La rapporteuse spéciale des Nations unies sur les droits de l’Homme dans les territoires palestiniens occupés, Francesca Albanese, a demandé au gouvernement français de fournir « des clarifications et des excuses », après des critiques virulentes de responsables français qui avaient précédemment réclamé sa démission.
Ces déclarations font suite au revirement de Paris, qui a renoncé à demander le départ de la rapporteuse. Mercredi, Céline Jurgensen, représentante française auprès du Conseil des droits de l’Homme de l’ONU, avait critiqué ce qu’elle qualifiait de « déclarations extrêmement problématiques » de la part d’Albanese, mais n’a pas renouvelé son appel à la démission comme elle l’avait fait auparavant.
Dans des propos tenus jeudi, Albanese a déclaré qu’elle « prenait acte du changement de position de la diplomatie française », ajoutant qu’elle attendait « un mot de clarification et d’excuses ».

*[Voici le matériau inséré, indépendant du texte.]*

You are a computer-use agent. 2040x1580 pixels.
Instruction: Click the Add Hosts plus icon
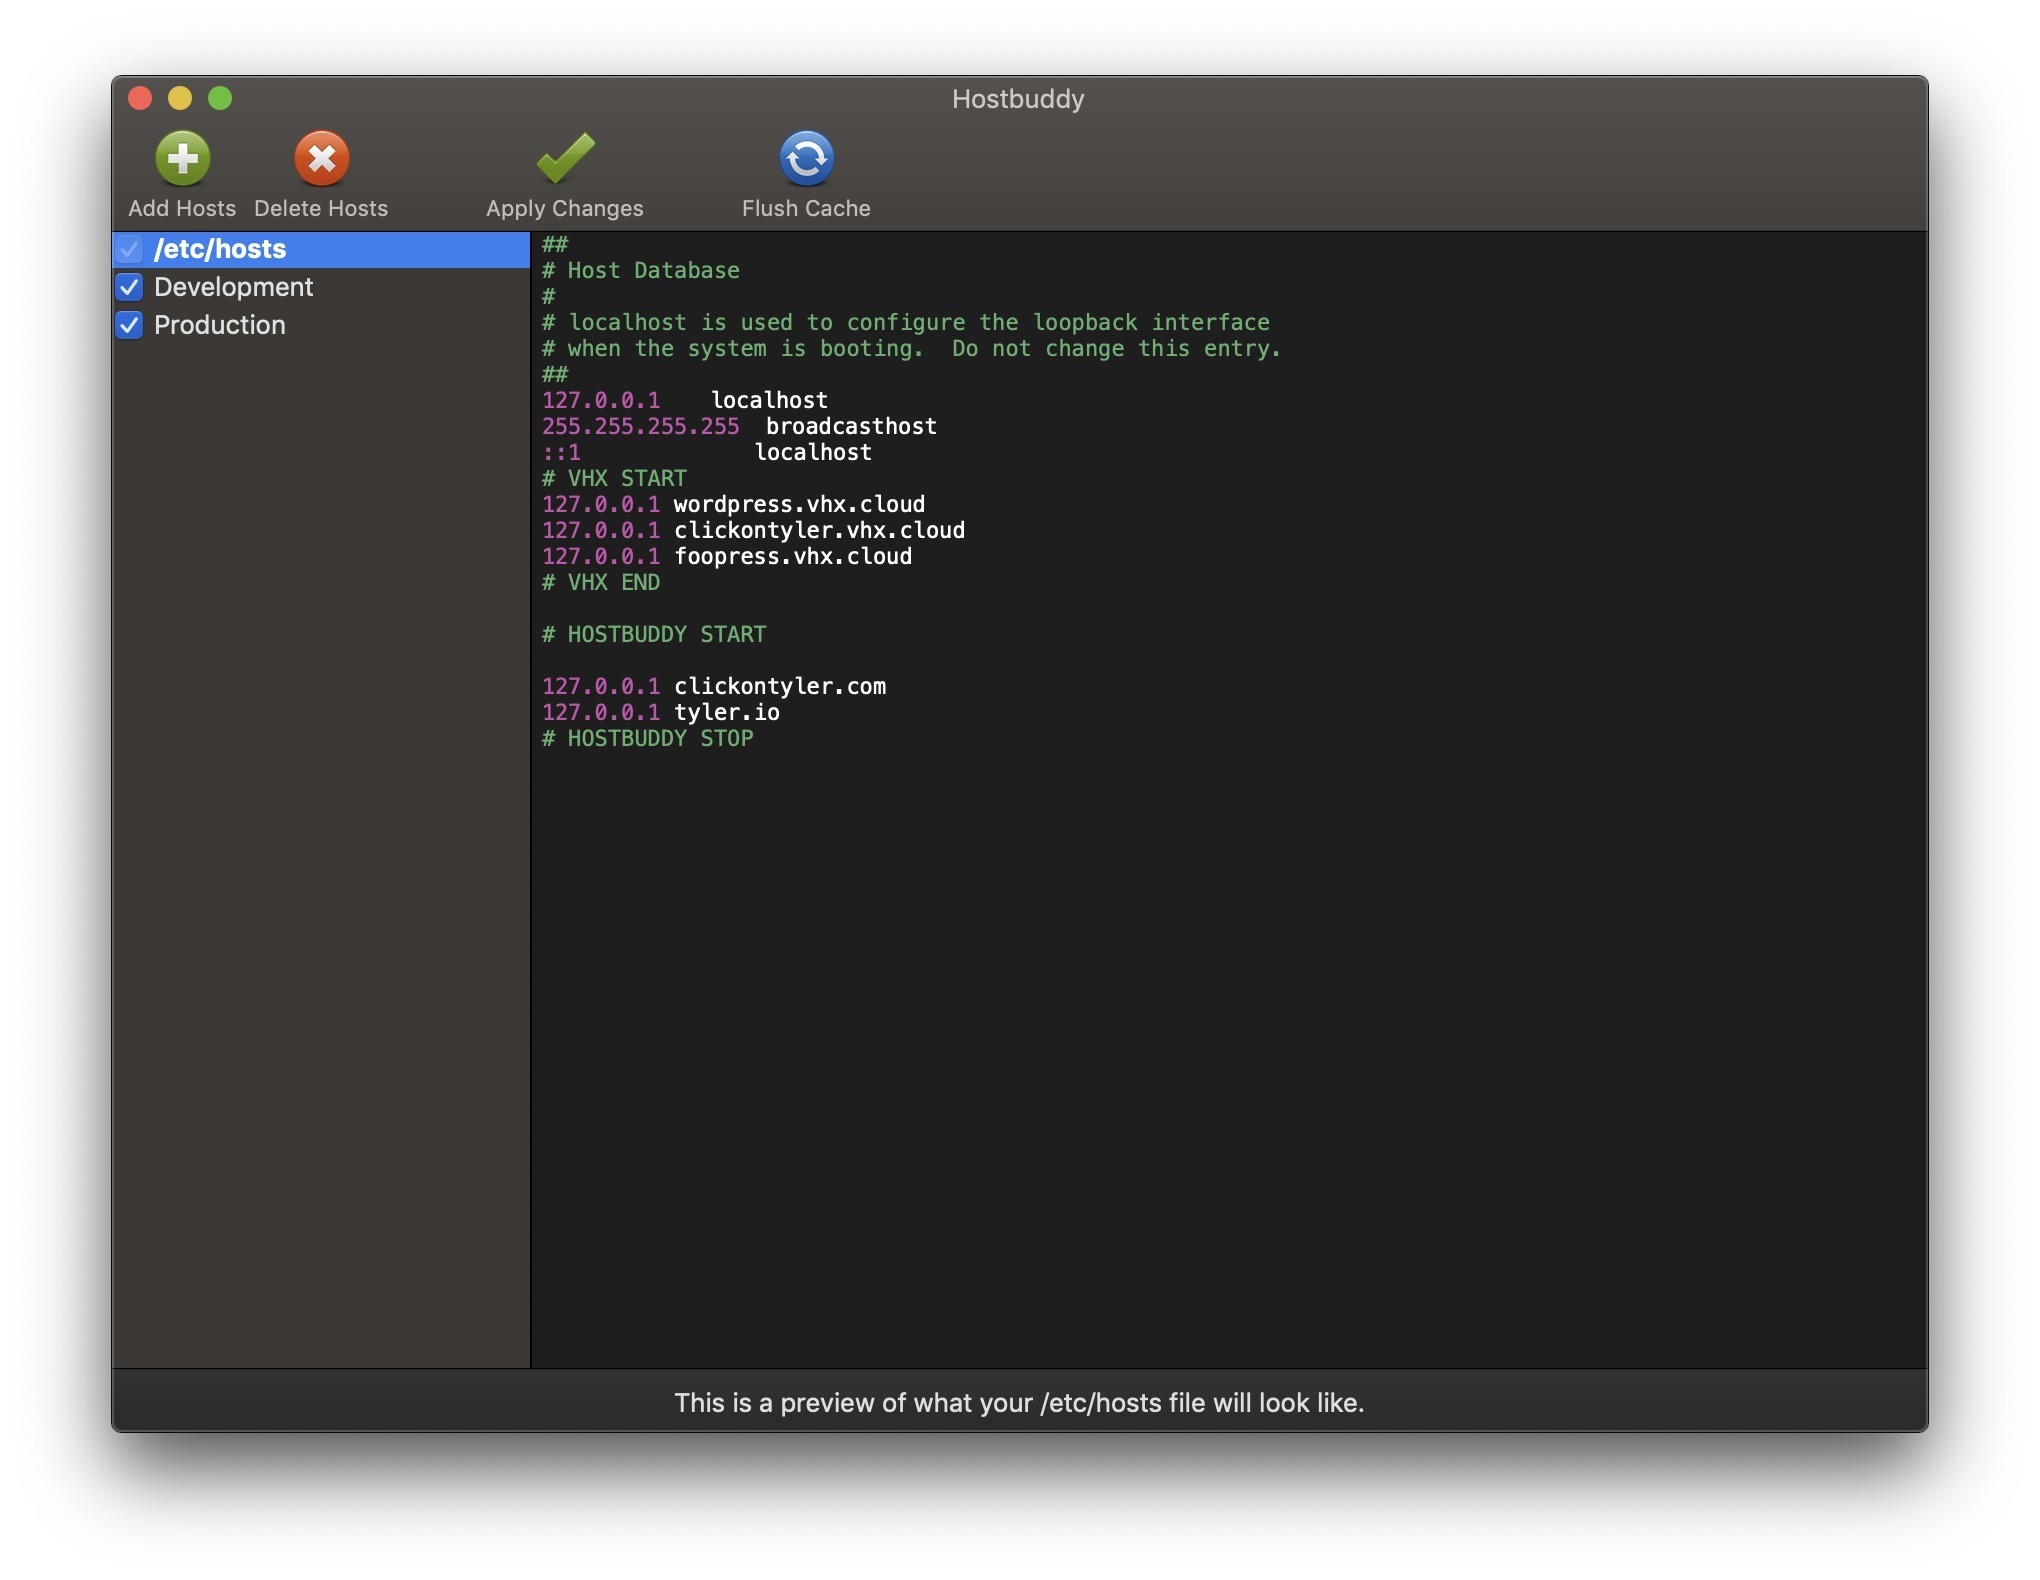(x=181, y=157)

Elle a jugé que les attaques, dont elle avait été l’objet, étaient « humiliantes et inacceptables ». Le différend trouve ses origines dans des propos attribués à Albanese, interprétés comme qualifiant Israël « d’ennemi commun de l’humanité». Le ministre français des Affaires étrangères, Jean-Noël Barrot, avait utilisé ces déclarations pour critiquer la rapporteuse, estimant qu’elles constituaient des « provocations répétées » justifiant qu’elle fasse preuve de « dignité et de démissionner ». Il avait également mis en doute son indépendance, la qualifiant d’« activiste politique promouvant un discours de haine ». Le Premier ministre français, Sébastien Lecornu, est également intervenu dans le débat, affirmant qu’Albanese « affaiblit la crédibilité du discours international » en participant à des événements aux côtés de représentants du Hamas et de l’Iran. Albanese a nié avoir qualifié Israël d’« ennemi commun de l’humanité », précisant que l’expression utilisée lors d’une conférence le 7 février faisait référence « au système qui permet le génocide en Palestine », incluant, selon elle, « le capital financier qui le finance, les algorithmes qui le cachent et les armes qui le rendent possible ».
Le 9 février, elle a réitéré cette clarification sur ses comptes de réseaux sociaux, affirmant que ses propos avaient été « sortis de leur contexte et déformés ». La rapporteuse a appelé à ouvrir un débat sur les sources de « fausses informations et d’accusations » et a estimé que ce qu’elle a subi relevait de la « diffamation ».